-- Begin --
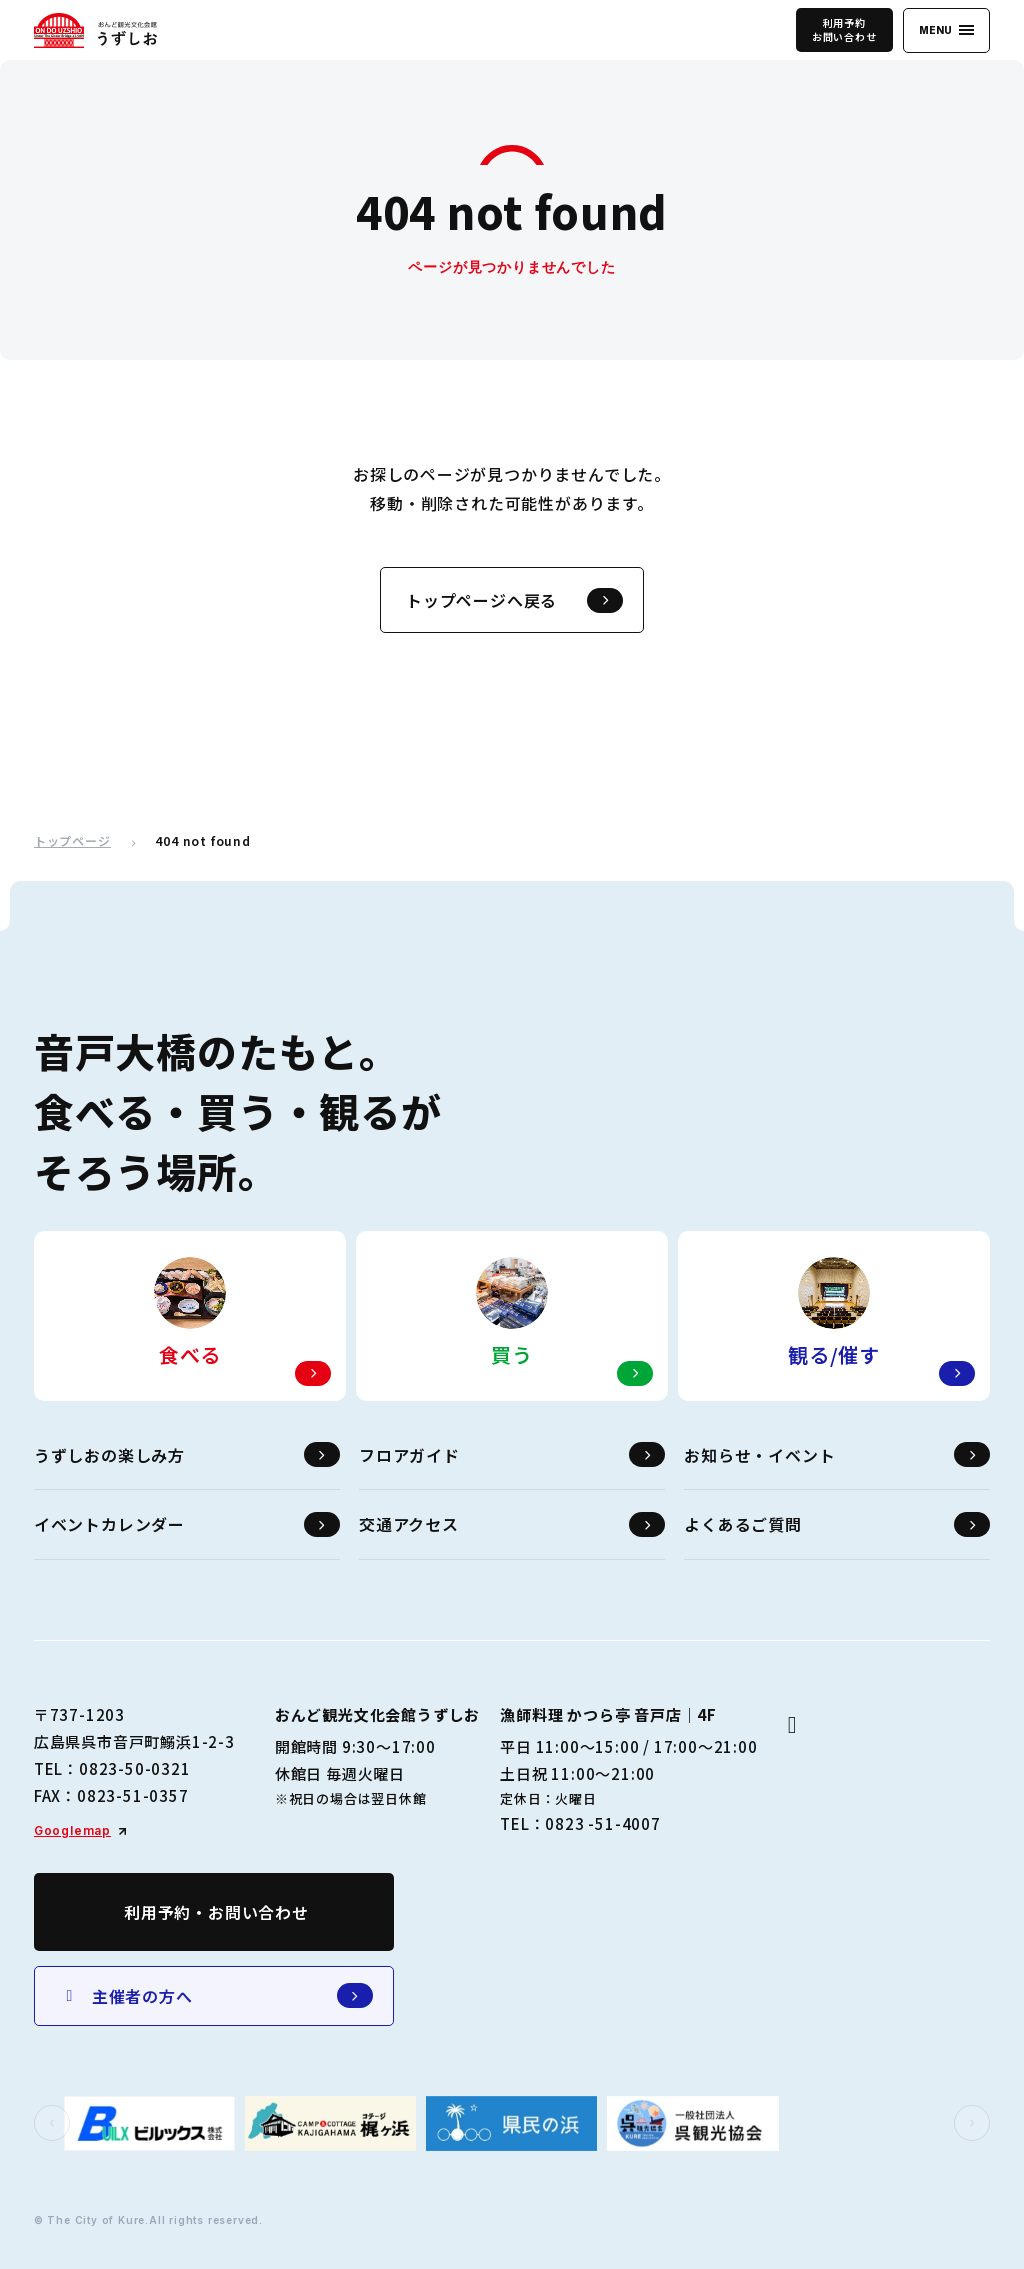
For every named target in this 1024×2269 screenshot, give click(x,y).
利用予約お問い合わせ (844, 29)
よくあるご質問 (837, 1524)
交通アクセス (512, 1524)
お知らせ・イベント (837, 1454)
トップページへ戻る (514, 600)
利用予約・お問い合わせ (216, 1912)
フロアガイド (512, 1454)
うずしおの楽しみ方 (187, 1454)
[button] (52, 2123)
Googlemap (72, 1830)
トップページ (72, 841)
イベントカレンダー (187, 1524)
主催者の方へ (216, 1995)
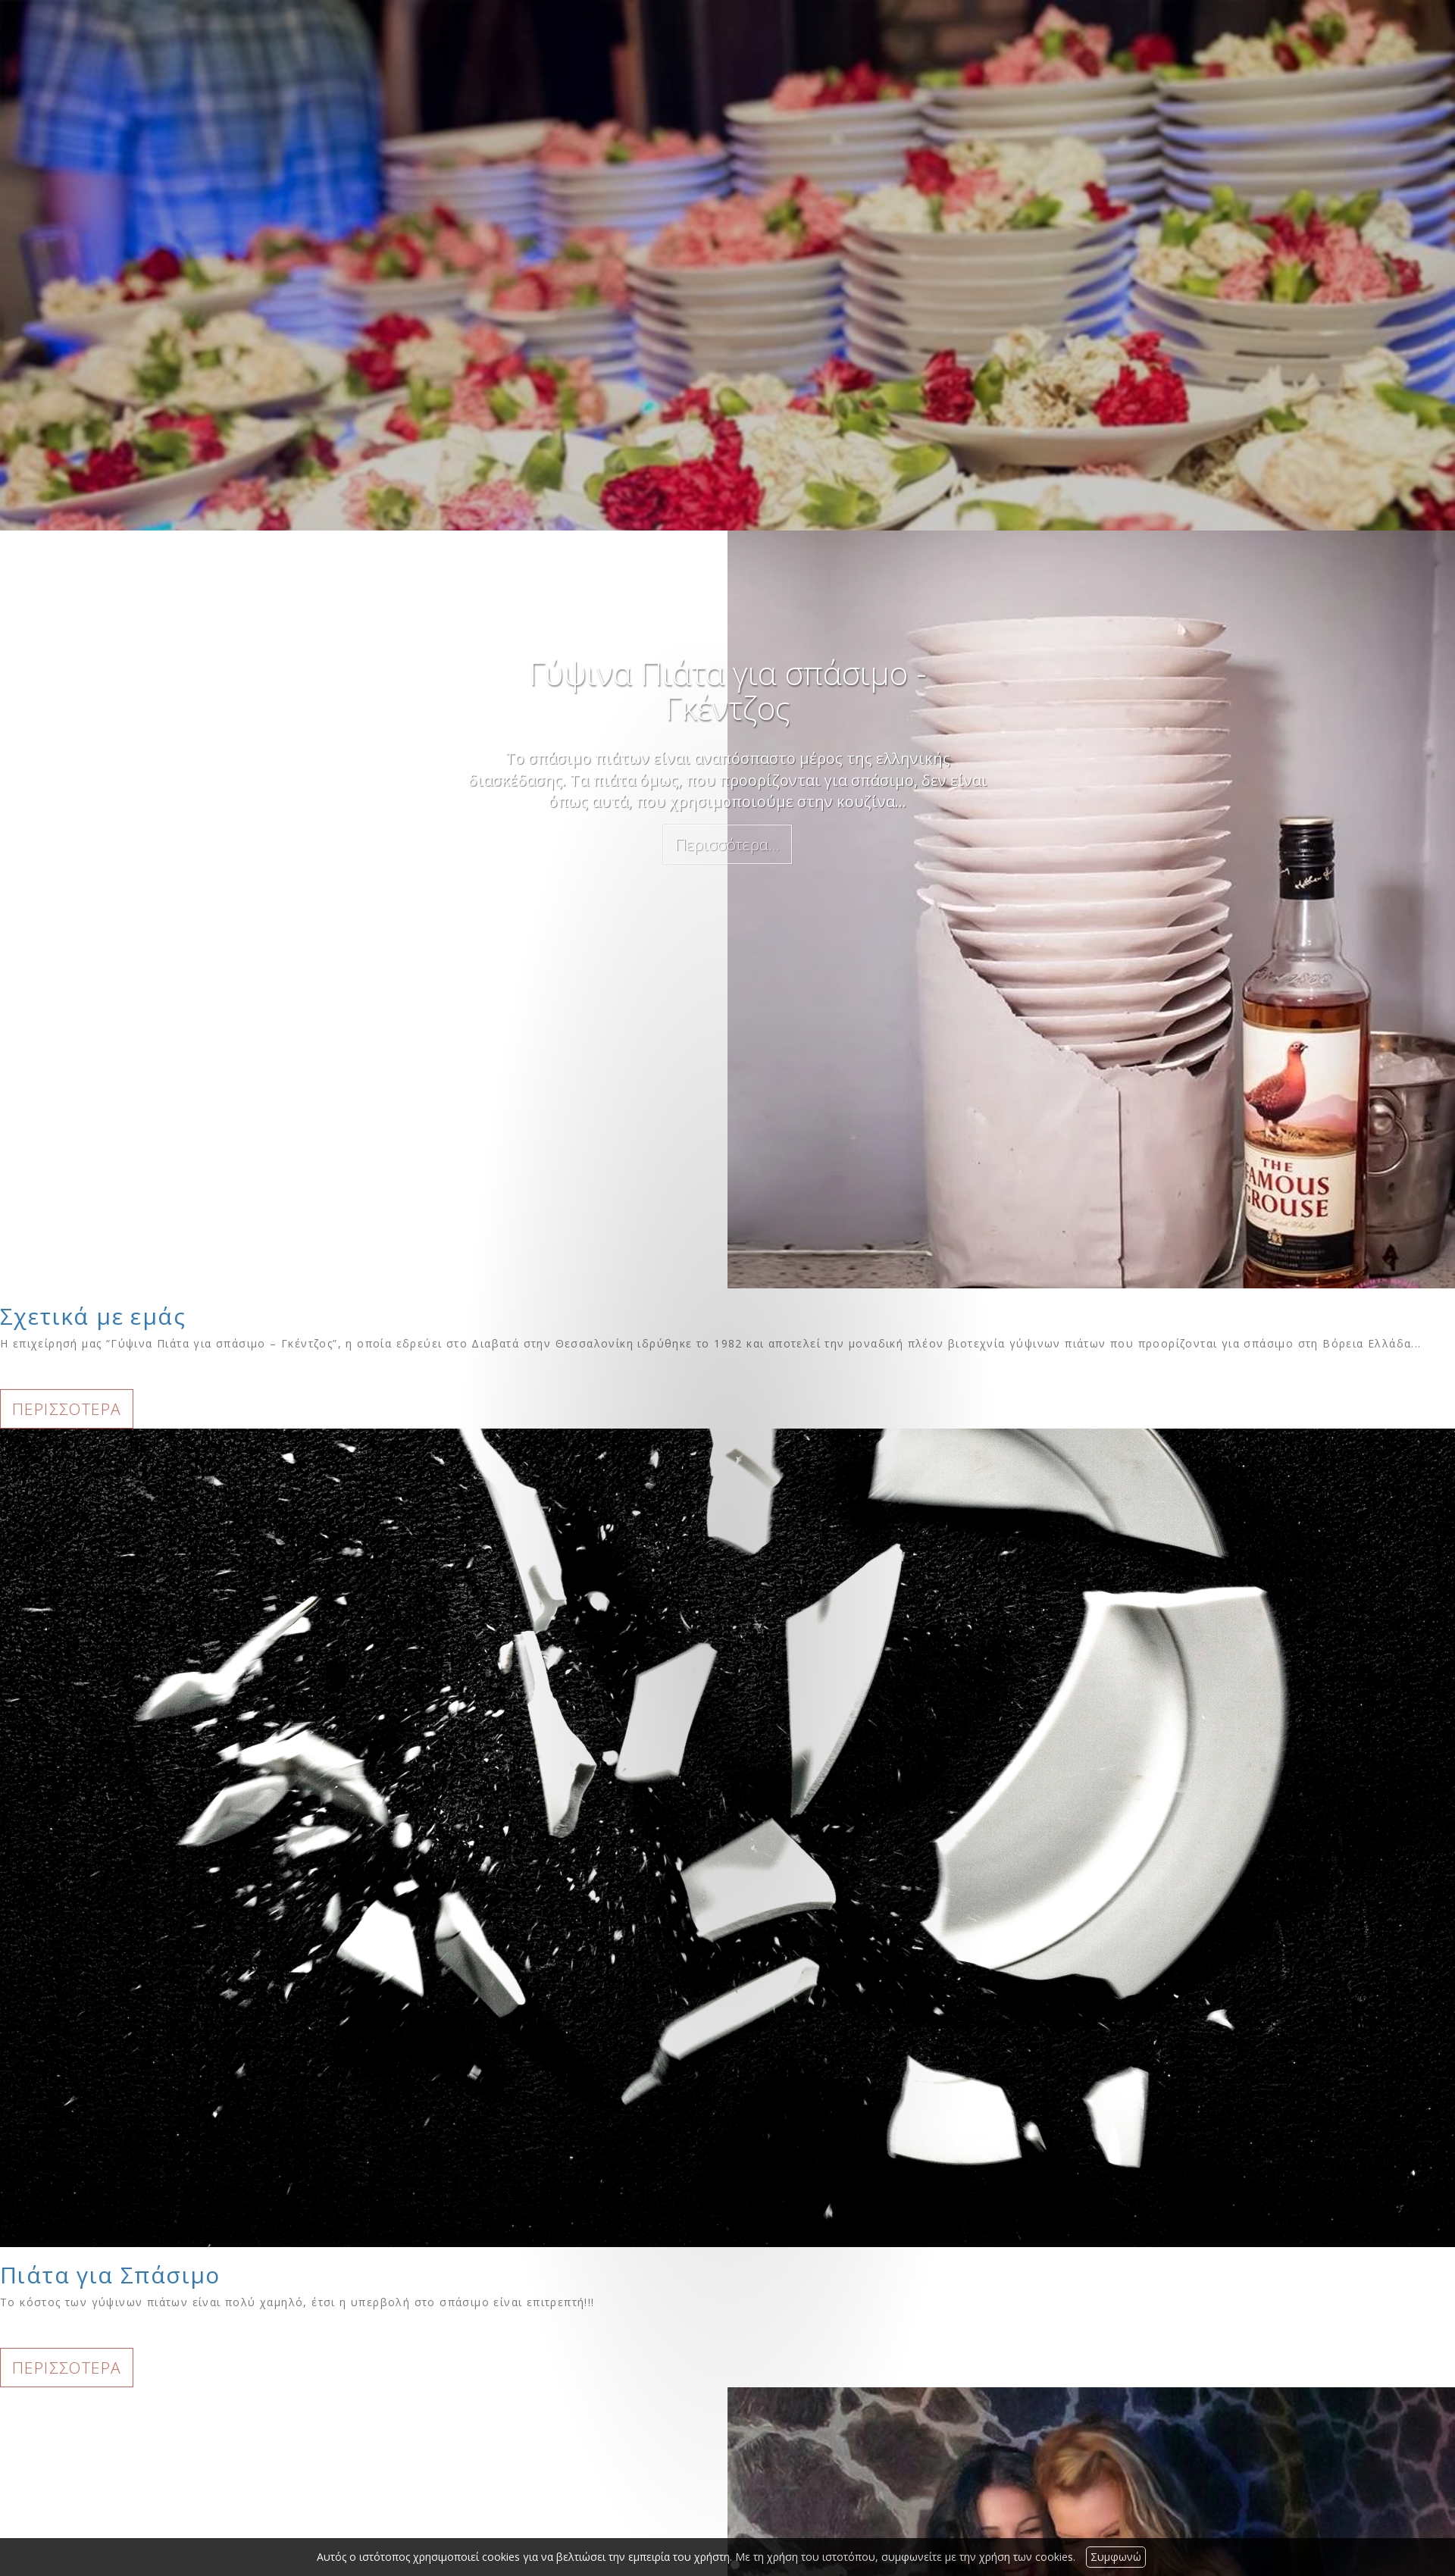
-- End --
= What is expected =
Update the entries above, replacing "screenshot" with "page capture" and leaving everything else unchanged; leave out the pictures.

= Solution to the exercise =
For every named target in this 1024×2269 page capture, give click(x,y).
利用予約お問い合わせ (844, 29)
よくあるご質問 (837, 1524)
交通アクセス (512, 1524)
お知らせ・イベント (837, 1454)
トップページへ戻る (514, 600)
利用予約・お問い合わせ (216, 1912)
フロアガイド (512, 1454)
うずしおの楽しみ方 (187, 1454)
[button] (52, 2123)
Googlemap (72, 1830)
トップページ (72, 841)
イベントカレンダー (187, 1524)
主催者の方へ (216, 1995)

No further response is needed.